Copies of all lines containing the string "every" are needed from the data below.

** Records follows **

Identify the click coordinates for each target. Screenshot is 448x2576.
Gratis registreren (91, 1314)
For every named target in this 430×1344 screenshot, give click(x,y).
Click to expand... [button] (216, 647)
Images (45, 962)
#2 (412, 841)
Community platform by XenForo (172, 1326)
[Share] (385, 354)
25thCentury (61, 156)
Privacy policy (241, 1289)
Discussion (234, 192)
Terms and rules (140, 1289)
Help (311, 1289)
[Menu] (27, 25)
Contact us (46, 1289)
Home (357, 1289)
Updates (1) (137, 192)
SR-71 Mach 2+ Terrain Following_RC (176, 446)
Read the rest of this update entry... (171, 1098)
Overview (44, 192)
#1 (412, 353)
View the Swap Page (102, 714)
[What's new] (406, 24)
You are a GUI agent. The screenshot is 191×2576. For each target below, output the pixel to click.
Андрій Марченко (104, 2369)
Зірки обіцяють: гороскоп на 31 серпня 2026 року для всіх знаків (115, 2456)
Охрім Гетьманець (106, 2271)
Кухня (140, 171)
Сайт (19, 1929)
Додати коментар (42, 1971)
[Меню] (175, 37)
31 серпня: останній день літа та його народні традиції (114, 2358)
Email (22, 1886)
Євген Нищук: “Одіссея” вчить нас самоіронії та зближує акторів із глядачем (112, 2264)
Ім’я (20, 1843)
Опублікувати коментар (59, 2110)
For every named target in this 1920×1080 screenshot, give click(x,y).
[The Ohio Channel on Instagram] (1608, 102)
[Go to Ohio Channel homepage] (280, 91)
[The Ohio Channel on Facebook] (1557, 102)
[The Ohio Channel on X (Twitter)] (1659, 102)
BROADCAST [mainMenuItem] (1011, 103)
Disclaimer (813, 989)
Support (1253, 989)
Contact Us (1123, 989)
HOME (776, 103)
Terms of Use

** End of Records **

## Your response
For every named target in this 430×1344 screenshot, give click(x,y).
For every named target in this 1920×1080 screenshot, give click(x,y).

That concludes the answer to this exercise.